Rotterdam Netherlands, sunrise nature landscape of Dutch Windmill at Kinderdijk Village
Image: Shutterstock

Image: Shutterstock

A row of 19 windmills stands in a line along a canal south-east of Rotterdam, and together they look like the most Dutch thing on earth. Most visitors come, take a photograph, and leave thinking “well, that was lovely.” Almost nobody asks the obvious question: why are there 19 of them in a line?

The answer is a story about Dutch engineering at its most stubborn, and it begins in the 18th century with a piece of land that kept trying to drown.

The problem

Kinderdijk sits at the confluence of two rivers, the Lek and the Noord. For centuries the area was constantly under threat of flooding, and it became one of the first places in the Netherlands where serious land drainage was attempted. Early dams and dikes weren’t enough. The land kept sinking; the water kept rising. By 1738 the situation was desperate.

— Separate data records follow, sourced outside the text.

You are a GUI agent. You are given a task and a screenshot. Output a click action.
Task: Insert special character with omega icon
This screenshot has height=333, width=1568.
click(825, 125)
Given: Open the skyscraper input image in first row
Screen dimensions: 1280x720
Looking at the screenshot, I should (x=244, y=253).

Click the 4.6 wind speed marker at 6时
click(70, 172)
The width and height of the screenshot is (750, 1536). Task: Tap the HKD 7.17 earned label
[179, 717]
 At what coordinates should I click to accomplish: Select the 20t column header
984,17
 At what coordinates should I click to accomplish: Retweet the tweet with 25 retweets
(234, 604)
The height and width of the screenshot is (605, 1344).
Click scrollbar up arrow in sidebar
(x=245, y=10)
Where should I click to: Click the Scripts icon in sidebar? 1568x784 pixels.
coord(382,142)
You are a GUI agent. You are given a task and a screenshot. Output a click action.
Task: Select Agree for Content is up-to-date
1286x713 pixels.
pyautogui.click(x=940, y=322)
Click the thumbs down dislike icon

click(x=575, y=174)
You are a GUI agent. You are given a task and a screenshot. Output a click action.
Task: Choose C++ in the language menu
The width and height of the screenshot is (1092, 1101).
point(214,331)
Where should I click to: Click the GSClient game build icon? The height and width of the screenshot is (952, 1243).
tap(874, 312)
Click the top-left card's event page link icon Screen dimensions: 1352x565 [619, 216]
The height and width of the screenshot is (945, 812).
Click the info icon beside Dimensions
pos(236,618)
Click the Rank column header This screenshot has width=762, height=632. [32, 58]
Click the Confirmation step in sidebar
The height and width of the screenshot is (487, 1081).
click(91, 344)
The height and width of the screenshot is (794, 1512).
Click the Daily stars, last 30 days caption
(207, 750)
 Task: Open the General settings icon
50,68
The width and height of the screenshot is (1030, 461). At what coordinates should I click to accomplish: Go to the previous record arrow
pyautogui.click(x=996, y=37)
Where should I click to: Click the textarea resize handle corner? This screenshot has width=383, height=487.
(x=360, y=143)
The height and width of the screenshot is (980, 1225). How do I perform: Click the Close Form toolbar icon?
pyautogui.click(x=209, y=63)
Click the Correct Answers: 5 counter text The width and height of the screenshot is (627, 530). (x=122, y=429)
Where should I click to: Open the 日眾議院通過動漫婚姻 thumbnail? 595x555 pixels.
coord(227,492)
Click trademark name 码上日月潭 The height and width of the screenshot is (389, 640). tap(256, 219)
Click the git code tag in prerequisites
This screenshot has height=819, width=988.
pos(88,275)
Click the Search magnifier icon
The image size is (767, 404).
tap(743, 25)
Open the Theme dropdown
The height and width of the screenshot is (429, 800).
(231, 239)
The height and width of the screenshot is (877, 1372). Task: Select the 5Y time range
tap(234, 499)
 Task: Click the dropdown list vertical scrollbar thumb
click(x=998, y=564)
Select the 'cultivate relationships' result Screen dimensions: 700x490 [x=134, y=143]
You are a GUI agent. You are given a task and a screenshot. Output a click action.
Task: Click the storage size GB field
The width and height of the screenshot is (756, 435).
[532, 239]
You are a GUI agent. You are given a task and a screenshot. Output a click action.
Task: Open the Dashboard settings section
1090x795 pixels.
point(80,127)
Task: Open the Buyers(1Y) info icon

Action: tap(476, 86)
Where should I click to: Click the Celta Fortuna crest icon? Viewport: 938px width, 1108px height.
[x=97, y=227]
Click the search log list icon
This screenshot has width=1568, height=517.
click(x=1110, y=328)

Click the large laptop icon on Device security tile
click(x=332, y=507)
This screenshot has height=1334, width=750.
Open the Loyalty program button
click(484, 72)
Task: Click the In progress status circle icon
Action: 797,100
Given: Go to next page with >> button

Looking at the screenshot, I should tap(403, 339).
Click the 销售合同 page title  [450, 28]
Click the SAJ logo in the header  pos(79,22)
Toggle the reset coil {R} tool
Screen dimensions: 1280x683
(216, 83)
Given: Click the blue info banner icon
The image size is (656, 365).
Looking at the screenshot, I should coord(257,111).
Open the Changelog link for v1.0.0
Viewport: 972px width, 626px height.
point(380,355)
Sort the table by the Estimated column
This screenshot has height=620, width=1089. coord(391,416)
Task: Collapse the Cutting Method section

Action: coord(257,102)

So the local water board did something remarkable. They built a chain — an actual chain — of 19 windmills, arranged in two parallel lines, each one pumping water up from a lower level to a higher one, until finally the water reached a level high enough to drain away through the sluice gates into the river. It was a bucket brigade, except the buckets were 19 wind-powered pumping stations, each one the size of a small house.

Why they’re still there

Diesel pumps replaced the windmills for most of the 20th century. The mills were kept as a museum, a UNESCO World Heritage Site since 1997. But — and this is the part most tourist guides leave out — they still work. Every summer the windmill keepers run them for a few hours at a time, not just for visitors, but to keep the mechanisms in working order. In 1976 a severe storm knocked out the electric pumps, and Kinderdijk fell back on its windmills. The 18th-century bucket brigade still held the water back.

What to see

You can walk or cycle the full length of the canal in an afternoon. One of the windmills is open as a museum — you can climb the wooden ladder-stairs to the grinding floor and see how the family who lived inside it worked and slept around the massive gears. Come in the early morning if you can; the mist rises off the canal and the blades turn slowly against a pale blue sky, and you understand, in a way no photograph can show, exactly why the Dutch think of themselves as a people who made their own country out of the sea.